[Selected text — start]

The Apostle has been contemplating the long train of dismal consequences which he sees would arise if we only had a dead Christ. He thinks that he, the Apostle, would have nothing to preach, and we, nothing to believe. He thinks that all hope of deliverance from sin would fade away. He thinks that the one fact which gives assurance of immortality having vanished, the dead who had nurtured the assurance have perished. And he thinks that if things were so, then Christian men, who had believed a false gospel, and nourished an empty faith, and died clinging to a baseless hope, were far more to be pitied than men who had had less splendid dreams and less utter illusions.
Then, with a swift revulsion of feeling, he turns away from that dreary picture, and with a change of key, which the dullest ear can appreciate, from the wailing minors of the preceding verses, he breaks into this burst of triumph. 'Now' -- things being as they are, for it is the logical 'now,' and not the temporal one -- things being as they are, 'Christ is risen from the dead, and that as the first fruits of them that slept.'
Part of the ceremonial of the Passover was the presentation in the Temple of a barley sheaf, the first of the harvest, waved before the Lord in dedication to Him, and in sign of thankful confidence that all the fields would be reaped and their blessing gathered. There may be some allusion to that ceremony, which coincided in time with the Resurrection of our Lord, in the words here, which regard that one solitary Resurrection as the early ripe and early reaped sheaf, the pledge and the prophecy of the whole ingathering.
Now there seem to me, in these words, to ring out mainly two things -- an expression of absolute certainty in the fact, and an expression of unbounded triumph in the certainty of the fact.
And if we look at these two things, I think we shall get the main thoughts that the Apostle would impress upon our minds.
I. The certainty of Christ's Resurrection.
'Now is Christ risen,' says he, defying, as it were, doubt and negation, and basing himself upon the firm assurance which he possesses of that historical fact. 'Ah!' you say, 'seeing is believing; and he had evidence such as we can never have.' Well! let us see. Is it possible for us, nineteen centuries nearly after that day, to catch some echo of this assured confidence, and in the face of modern doubts and disbeliefs, to reiterate with as unfaltering assurance as that with which they came from his glowing lips, the great words of my text? Can we, logically and reasonably, as men who are guided by evidence and not by feeling, stand up before the world, and take for ours the ancient confession: 'I believe in Jesus Christ, His only Son, our Lord, who suffered under Pontius Pilate, was crucified, dead, and buried. The third day He rose again from the dead'? I think we can.

[Selected text — finish]
[Collected material — start]

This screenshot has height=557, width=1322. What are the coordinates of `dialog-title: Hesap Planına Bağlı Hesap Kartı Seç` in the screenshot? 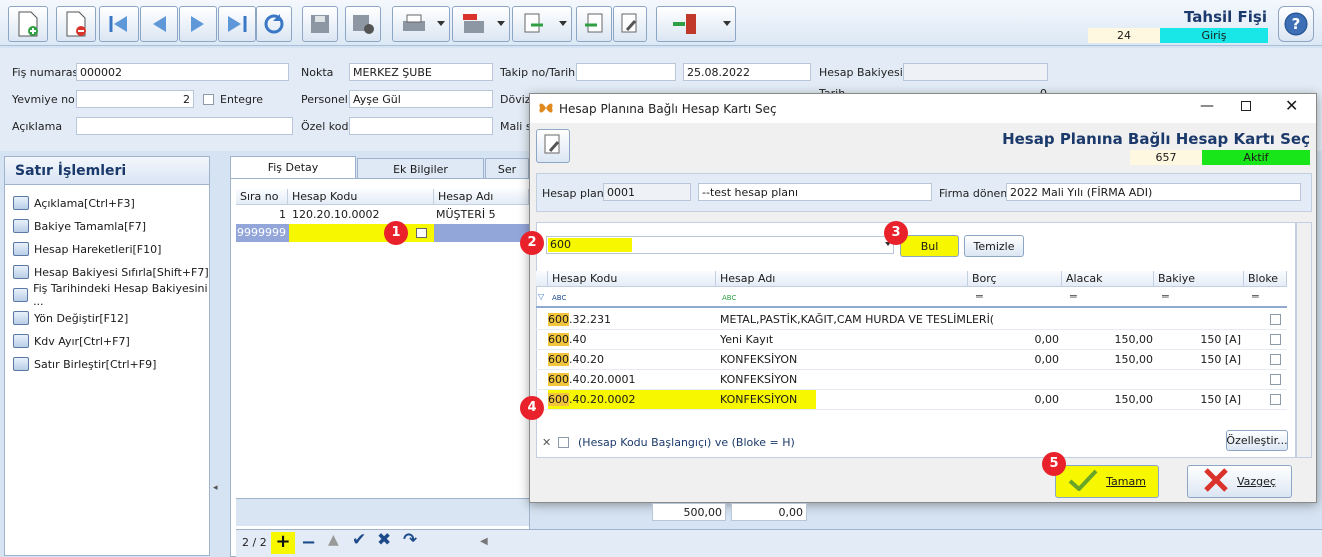 It's located at (1156, 139).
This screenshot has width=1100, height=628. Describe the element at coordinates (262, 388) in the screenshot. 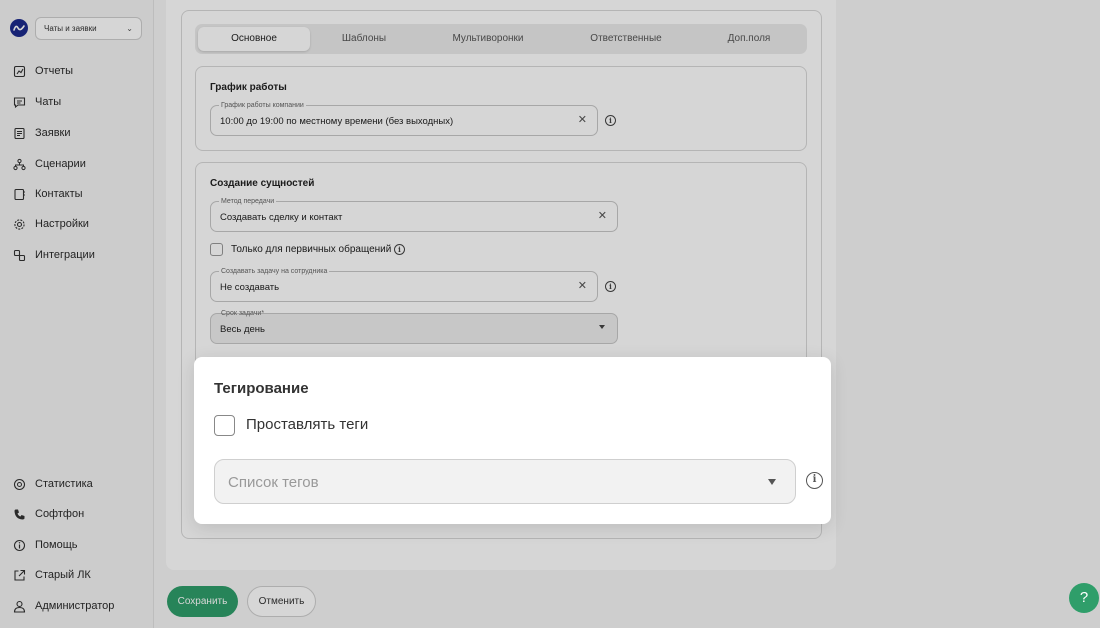

I see `tagging-title: Тегирование` at that location.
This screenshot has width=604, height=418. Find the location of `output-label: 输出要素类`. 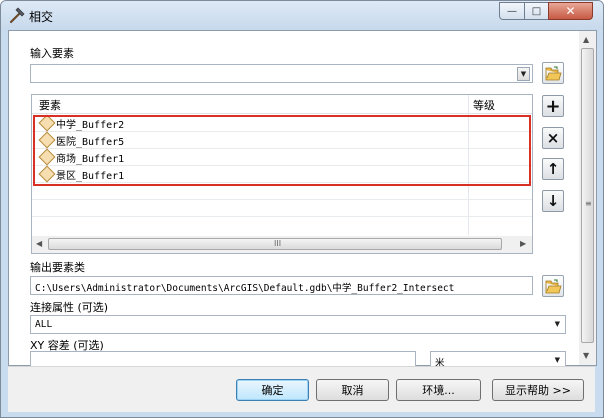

[Collected material — finish]

**Aim of the exercise**. According to the Resurrection sermon, what was presented in the Temple and waved before the Lord as part of the Passover ceremonial?

**Result of the task**. A barley sheaf, the first of the harvest.